Provisions in the FY23 Omnibus Addressing Coverage for Juveniles
Nearly 70% of young people in the juvenile justice system have a diagnosed mental health condition. It’s essential that we ensure these young people have the supports they need when transitioning back to the community. The FY23 omnibus bill included several provisions that addressed continued coverage of Medicaid and the Children’s Health Insurance Program for juveniles, prior to being convicted in a court. Additionally, the bill included provisions to ensure young people began receiving certain services prior to their re-entry.
Despite efforts to prioritize diversion, we continue to see high rates of people with mental illness who are incarcerated. Often these individuals have the highest needs, and their stories are reflective of a failing community mental health system. Our alliance is working hard to ensure that people who are incarcerated have access to mental health care and are treated with dignity and fairness.
Advocacy to Eliminate the Death Penalty
NAMI has a long history of advocating in death penalty cases involving people with serious mental illness. In many of these cases, the individual did not receive appropriate treatment for their mental health condition prior to their crimes. In many of the cases, the impact of mental illness was not raised, evaluated or considered during trial. NAMI State Organizations have engaged in advocacy to eliminate the death penalty in their state. Recently, NAMI Ohio successfully advocated for a new law that prohibits the use of the death penalty in Ohio for people with serious mental illness.

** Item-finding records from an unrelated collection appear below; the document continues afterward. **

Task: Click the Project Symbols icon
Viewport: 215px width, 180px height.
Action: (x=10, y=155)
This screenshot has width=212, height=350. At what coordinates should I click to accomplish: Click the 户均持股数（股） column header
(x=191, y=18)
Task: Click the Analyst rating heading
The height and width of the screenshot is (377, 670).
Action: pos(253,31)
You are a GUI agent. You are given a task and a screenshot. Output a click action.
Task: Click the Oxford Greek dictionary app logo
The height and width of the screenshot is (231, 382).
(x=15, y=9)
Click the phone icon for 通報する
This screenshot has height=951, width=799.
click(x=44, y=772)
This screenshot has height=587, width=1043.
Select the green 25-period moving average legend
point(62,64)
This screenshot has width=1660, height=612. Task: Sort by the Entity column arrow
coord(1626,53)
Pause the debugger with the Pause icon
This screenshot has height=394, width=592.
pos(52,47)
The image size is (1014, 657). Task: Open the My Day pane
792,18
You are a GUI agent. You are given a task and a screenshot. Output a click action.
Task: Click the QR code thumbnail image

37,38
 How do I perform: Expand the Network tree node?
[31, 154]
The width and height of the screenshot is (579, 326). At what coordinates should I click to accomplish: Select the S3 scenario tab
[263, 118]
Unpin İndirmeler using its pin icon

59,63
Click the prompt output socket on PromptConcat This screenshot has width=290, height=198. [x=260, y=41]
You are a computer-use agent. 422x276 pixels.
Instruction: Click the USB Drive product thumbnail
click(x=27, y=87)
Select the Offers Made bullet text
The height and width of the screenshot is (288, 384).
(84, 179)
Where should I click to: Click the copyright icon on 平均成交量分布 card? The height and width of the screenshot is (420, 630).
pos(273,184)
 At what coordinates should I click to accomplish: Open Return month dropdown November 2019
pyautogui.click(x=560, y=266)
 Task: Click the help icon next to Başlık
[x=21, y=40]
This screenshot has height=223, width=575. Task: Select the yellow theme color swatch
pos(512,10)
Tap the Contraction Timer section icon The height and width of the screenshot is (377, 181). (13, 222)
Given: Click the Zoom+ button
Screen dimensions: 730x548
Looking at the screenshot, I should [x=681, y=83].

Creating Treatment Standards
While there are high rates of people with mental illness who are incarcerated, the care and treatment provided in jails and prisons is often lacking. There is little guidance on the standard level of mental health care afforded to someone under the Eighth Amendment. Some states have taken to setting their own standard of care in legislation. NAMI Minnesota has successfully worked with their state legislature to create a process for establishing minimum screening and care practices for everyone who is incarcerated in the state.
Correctional Officers De-escalation Education (CODE)
In response to a call from the field to provide training resources for people working in jails and prisons, NAMI developed and published Correctional Officers De-escalation Education (CODE). Created in partnership with NAMI Tennessee, CODE can be used help train correctional professionals to increase their knowledge and awareness about mental illness and provide them skills to support interactions with people who are incarcerated and might be symptomatic.
No one policy or initiative will reform our nation’s criminal justice system or solve our overreliance on this system to address communities’ mental health needs. Alone, each of these seem small, but it will take small victories, piling up over time, to reach our final goal. The importance of taking time to celebrate small victories is something I have learned to do throughout my career — not only to acknowledge the hard work that is happening, but also to maintain our mental health as advocates as we continue down the long road of criminal justice reform.
Shannon Scully is the Director of Justice Policy & Initiatives at NAMI’s national office where she provides strategic guidance and support across the alliance regarding criminal justice reform, diversion and crisis response. Shannon has spent most of her career working in and around the criminal justice system, and she is passionate about creating systems that meet communities’ needs instead of perpetuating injustice.